Of course, you can not do this all on your own. To succeed you need experts, advisors and supporters.

  • Start with a list of people you need. This might include:
    • Political Scientists for advice and possibly in charge of the theses
    • Marketing Specialists, managing your marketing channels (e.g. social media, email, etc.)
    • Web Developers with technical skills to get the election compass online
    • Media Designers
    • enthusiastic citizens / people with good connections to the administration, newspapers and other institutions
    • people with great language skills (for wording and spelling)
  • Think of people that might fit into these positions and contact them.
  • Organize a kick-off meeting of your entire team to present your project, the plan, the structure and timeline.
  • Establish your organization tools and communication channels.
  • Get everyone to work, gather todos and assign them, set deadlines.

# Tips

# I don't know people suitable for these positions

First, if you're not part of an organization, find one that is interested in your idea. This might be a youth organization (maybe not a sport club, though) in your city or any other organisation serving the public good. Again – you should never run an election compass all on your own.

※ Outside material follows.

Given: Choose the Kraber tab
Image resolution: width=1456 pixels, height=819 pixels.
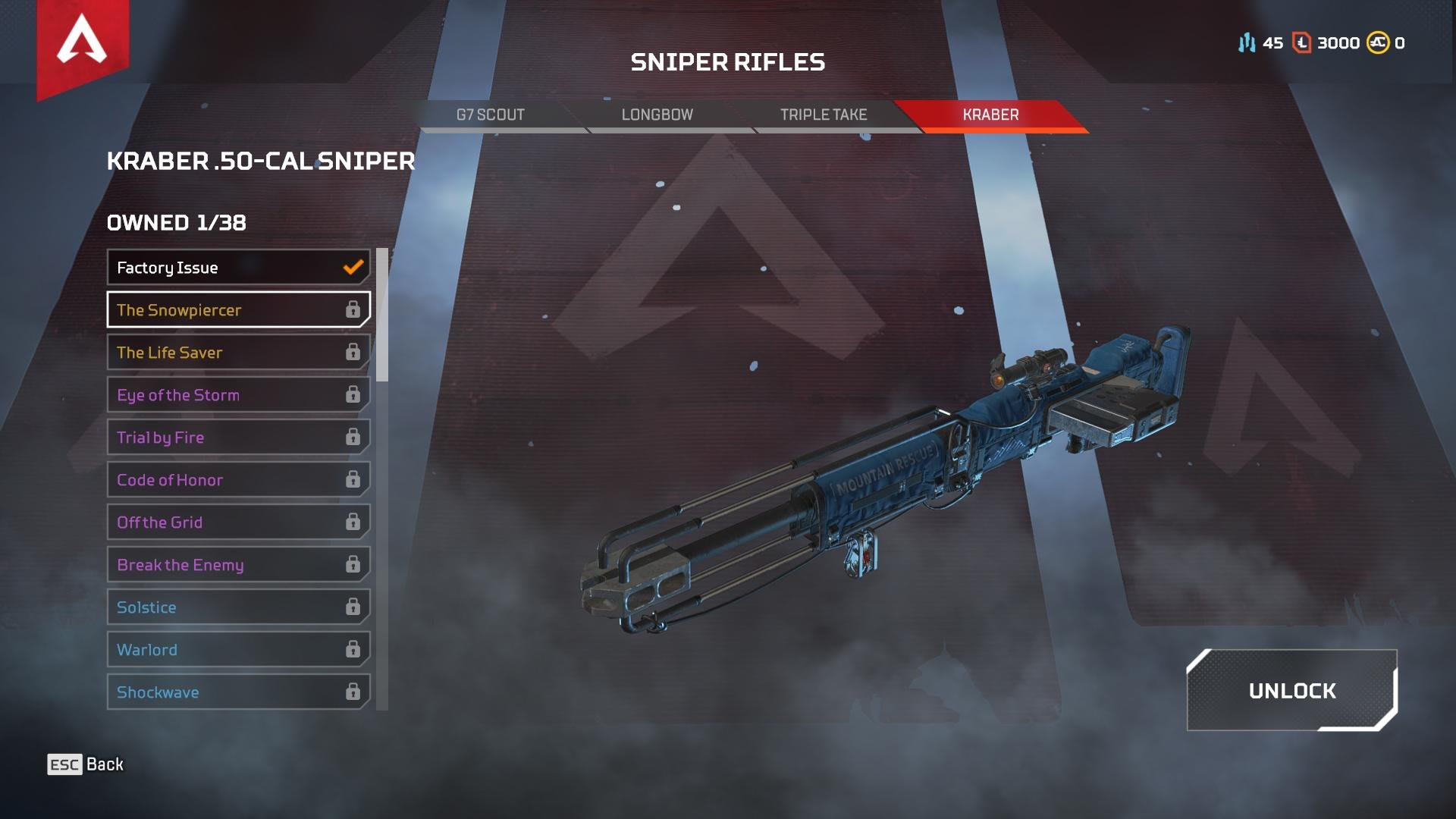Looking at the screenshot, I should [990, 115].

If you're part of an organization, they might know a lot of people or can use their communication channels to find them.

As part of an organization, you can also reach out to the public using newspapers. This will reach a very diverse and great number of people. Chances are high, you'll get a lot of interested contacts this way.

# We have too many people for a position / our team is becoming too big

It's important, to keep the team well organized. The more people are part of it, the less responsible everyone will feel. Therefore, the team should not become too big. 5 to 10 people tend to be the most effective. 15 can still work okay. Above that it quickly becomes difficult. You don't have to "kick people out" though. Just talk to everyone openly about this problem and try to find a solution together. There are many ways of dealing with this. Some people might simply resign. Or you can find a more complex form of organization, where you build departments with one manager each and a core team. Whatever you do, there should be a single person as a head of the entire team. Not as a boss, but as a special role that is responsible for keeping track of the timeline, the goals, todos, team meetings and the general overview. A person who's sole task it is to generally keeping the ball rolling.

# How do we make decisions as a team?

If you have never worked together as a team before, it's recommended to address this topic in the beginning. Of course, you can choose between many forms of organization. It's recommended, to let every expert / department make decisions of it's own. They report to the entire team and if some individual decisions turn out to be controverse, you can talk about it together. If you cannot reach a consens, you can vote or try to get a second opinion.